Data to use
=== Section Start ===

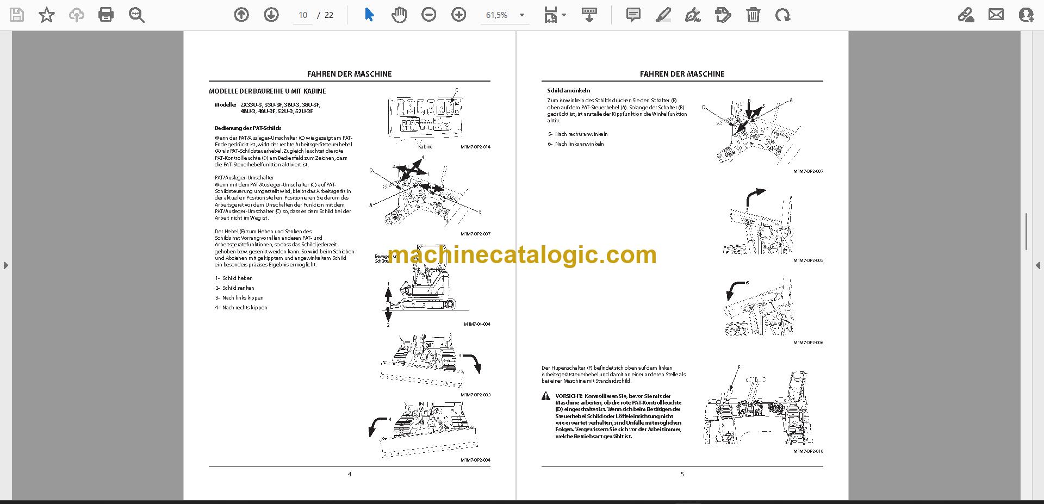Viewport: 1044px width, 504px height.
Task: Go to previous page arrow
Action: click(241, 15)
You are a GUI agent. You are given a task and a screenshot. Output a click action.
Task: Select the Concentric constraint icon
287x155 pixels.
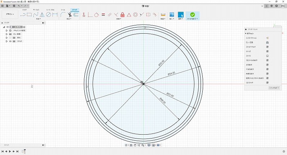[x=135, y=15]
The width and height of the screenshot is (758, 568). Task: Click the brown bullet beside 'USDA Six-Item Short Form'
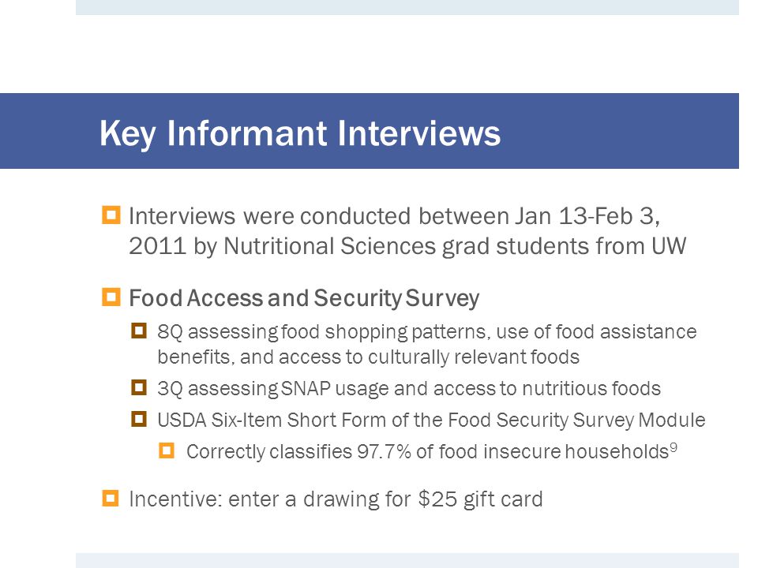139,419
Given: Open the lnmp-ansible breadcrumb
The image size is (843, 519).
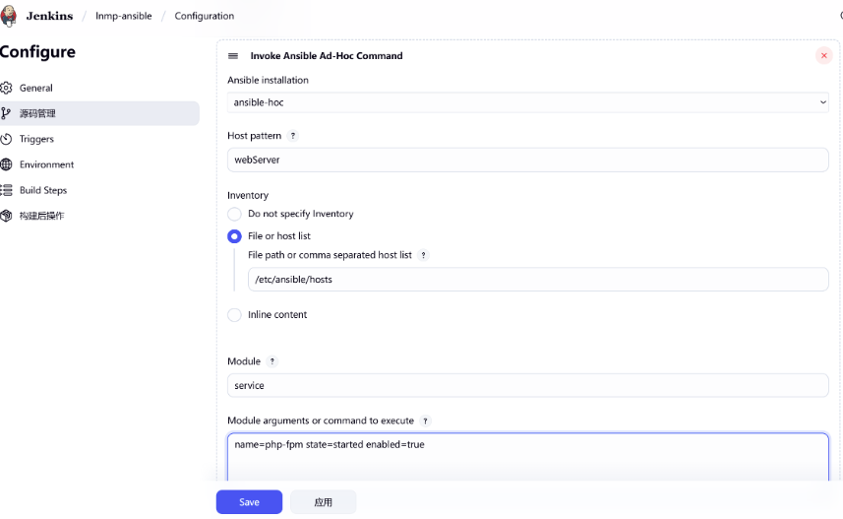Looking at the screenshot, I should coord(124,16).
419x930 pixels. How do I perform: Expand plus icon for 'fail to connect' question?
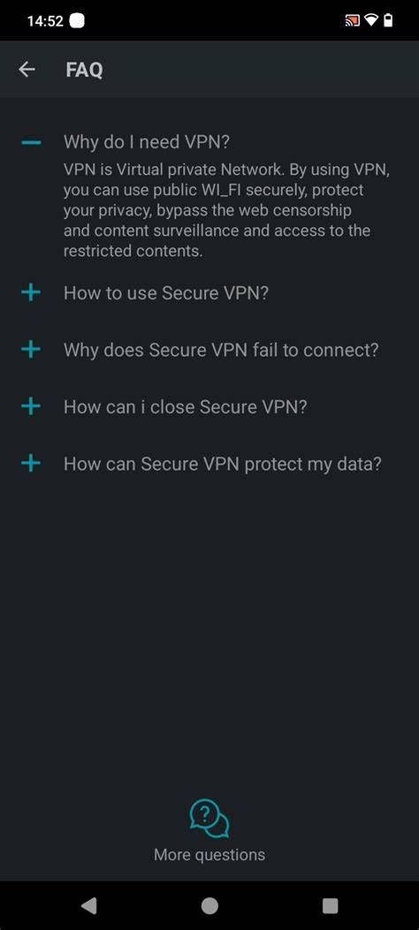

=== Section End ===

What is required
Pull from the data each line where the string "icon" turns up.

Response for this exercise
Task: Select the Concentric constraint icon
419x930 pixels. How do I perform: Expand plus icon for 'fail to connect' question?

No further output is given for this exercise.